Deutsch emphasises that fallibilism is an essentially optimistic
viewpoint, and that many others are inherently pessimistic.
Pessimistic philosophies include Utopias, since their perfection does
not admit any improvement or progress. Since new knowledge requires a
creative step in the "guess and check" approach, it is
unknowable before it has been discovered; attempts to "prophesy"
through this unknowability can be a route to pessimism, such as
prophesies about the "end of physics" (which occurred both
at the end of the 19th century, just before quantum mechanics and
relativity, and more foolishly at the end of the 20th century, since
we know that we don’t know how to unify these two theories). Deutsch
brings these arguments together in his Principle
of Optimism: All evils are caused by insufficient knowledge
[p212]. This is optimistic because is implies that all evils can be
overcome by sufficient knowledge. Of course, we have to obtain that
knowledge.
This leads to his penultimate chapter, where he talks about "sustainability".
All through he has been criticising static societies, because in order
to remain static, they must suppress change and criticism.

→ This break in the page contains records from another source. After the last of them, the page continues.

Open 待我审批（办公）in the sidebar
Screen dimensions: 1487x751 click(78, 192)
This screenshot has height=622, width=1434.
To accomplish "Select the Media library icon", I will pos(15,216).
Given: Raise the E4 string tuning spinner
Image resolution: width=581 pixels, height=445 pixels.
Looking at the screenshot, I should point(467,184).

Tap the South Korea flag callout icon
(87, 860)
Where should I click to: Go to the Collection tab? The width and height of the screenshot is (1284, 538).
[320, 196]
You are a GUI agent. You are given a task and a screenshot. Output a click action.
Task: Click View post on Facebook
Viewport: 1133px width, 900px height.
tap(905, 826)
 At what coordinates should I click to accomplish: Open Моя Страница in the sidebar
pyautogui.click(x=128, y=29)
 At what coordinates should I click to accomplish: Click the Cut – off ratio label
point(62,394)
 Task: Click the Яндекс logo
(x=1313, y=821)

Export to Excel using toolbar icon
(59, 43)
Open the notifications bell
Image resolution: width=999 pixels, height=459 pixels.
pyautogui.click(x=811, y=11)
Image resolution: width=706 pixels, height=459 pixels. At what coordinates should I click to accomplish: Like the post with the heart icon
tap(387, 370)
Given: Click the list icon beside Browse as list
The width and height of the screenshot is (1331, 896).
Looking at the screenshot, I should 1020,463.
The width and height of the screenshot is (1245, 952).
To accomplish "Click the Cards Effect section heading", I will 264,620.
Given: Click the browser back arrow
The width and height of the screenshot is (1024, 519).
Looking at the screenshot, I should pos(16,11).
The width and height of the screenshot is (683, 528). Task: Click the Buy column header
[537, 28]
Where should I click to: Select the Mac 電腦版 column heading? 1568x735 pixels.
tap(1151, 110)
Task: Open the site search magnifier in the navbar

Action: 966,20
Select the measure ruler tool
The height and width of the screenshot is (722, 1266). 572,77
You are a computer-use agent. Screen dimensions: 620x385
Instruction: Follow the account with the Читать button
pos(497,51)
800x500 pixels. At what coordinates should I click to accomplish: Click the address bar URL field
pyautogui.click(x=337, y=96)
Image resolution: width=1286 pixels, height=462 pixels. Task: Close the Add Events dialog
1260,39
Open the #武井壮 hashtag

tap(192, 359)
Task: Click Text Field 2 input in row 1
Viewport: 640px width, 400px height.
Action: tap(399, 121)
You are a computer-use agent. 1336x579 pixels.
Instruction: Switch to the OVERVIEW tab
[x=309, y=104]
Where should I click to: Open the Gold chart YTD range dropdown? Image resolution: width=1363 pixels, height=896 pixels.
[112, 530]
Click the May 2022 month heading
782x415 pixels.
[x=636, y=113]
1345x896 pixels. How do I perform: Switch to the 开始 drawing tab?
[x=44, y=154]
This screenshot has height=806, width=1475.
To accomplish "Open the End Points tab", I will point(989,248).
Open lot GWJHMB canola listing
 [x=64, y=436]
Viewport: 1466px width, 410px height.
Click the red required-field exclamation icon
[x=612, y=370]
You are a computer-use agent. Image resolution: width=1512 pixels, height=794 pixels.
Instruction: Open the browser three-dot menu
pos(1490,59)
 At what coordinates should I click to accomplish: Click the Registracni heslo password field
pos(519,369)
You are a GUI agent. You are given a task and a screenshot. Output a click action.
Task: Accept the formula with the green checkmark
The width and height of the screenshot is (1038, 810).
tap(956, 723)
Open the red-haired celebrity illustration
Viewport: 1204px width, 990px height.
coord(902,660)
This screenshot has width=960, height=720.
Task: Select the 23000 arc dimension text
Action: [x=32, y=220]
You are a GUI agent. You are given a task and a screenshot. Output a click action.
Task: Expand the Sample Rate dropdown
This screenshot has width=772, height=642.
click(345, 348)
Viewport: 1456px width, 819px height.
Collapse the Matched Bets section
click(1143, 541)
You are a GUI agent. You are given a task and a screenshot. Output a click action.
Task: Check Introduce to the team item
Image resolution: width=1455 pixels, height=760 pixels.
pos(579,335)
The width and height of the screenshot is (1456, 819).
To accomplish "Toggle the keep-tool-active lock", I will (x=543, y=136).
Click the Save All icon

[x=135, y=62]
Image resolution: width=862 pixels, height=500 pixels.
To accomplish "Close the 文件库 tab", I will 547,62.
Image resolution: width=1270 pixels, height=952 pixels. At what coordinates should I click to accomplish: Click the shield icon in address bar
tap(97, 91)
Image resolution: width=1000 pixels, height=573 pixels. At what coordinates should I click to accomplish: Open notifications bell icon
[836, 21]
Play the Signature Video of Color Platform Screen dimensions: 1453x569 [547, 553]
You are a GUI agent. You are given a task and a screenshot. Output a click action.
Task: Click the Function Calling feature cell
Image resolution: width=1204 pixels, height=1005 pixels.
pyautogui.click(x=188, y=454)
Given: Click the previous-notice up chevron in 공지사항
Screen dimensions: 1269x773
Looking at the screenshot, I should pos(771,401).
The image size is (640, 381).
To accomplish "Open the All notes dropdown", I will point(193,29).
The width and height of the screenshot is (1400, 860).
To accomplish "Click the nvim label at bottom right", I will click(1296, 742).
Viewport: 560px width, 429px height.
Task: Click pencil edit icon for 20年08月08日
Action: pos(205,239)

Any
such society is unsustainable, because there is always some problem
never encountered before [invaders, a new disease or plague, resource
collapse, earthquake, climate change (anthropogenic or not),
supervolcano eruption, meteor strike, ...], and a static society does
not have the resources needed to create a novel solution to the novel
problem. So static societies inevitably eventually collapse.
p423.
The Easter Islanders may or may not have
suffered a forest-management fiasco. But, if they did, the explanation
would not they about why they made mistakes -- problems are inevitable
-- but why they failed to correct them.
He argues that the only sustainability is indefinite
progress in an optimistic, dynamic society. The future is unknowable,
because it will have new knowledge that cannot be predicted, and new
problems caused by solutions to previous problems, and new potential
disasters. The society need to be structured to cope with such
unknowability.
p436-7.
there is no resource-management
strategy that can prevent disasters, just as there is no political
system that provides only good leaders and good policies, nor a
scientific method that provides only true theories. But there are
ideas that reliably cause disasters, and one of them is,
notoriously, the idea that the future can be scientifically planned.
The only rational policy, in all three cases, is to judge
institutions, plans and ways of life according to how good they are at
correcting mistakes: removing bad policies and leaders, superseding
bad explanations, and recovering from disasters.
...
... we need the capacity to deal
with unforeseen, unforeseeable failures. For this we need a large and
vibrant research community, interested in explanation and
problem-solving. We need the wealth to fund it, and the technological
capacity to implement what it discovers.
This is a description of "resilience", rather than of the
more static "sustainability". The philosophy of fallibilism,
that mistakes are inevitable so we need mechanisms to recover
from them, gives a very different perspective on how we should order
our societies. The final message is simultaneously upbeat and a
warning: not only can we continue to gain new knowledge
without bound, but we must, in order to survive.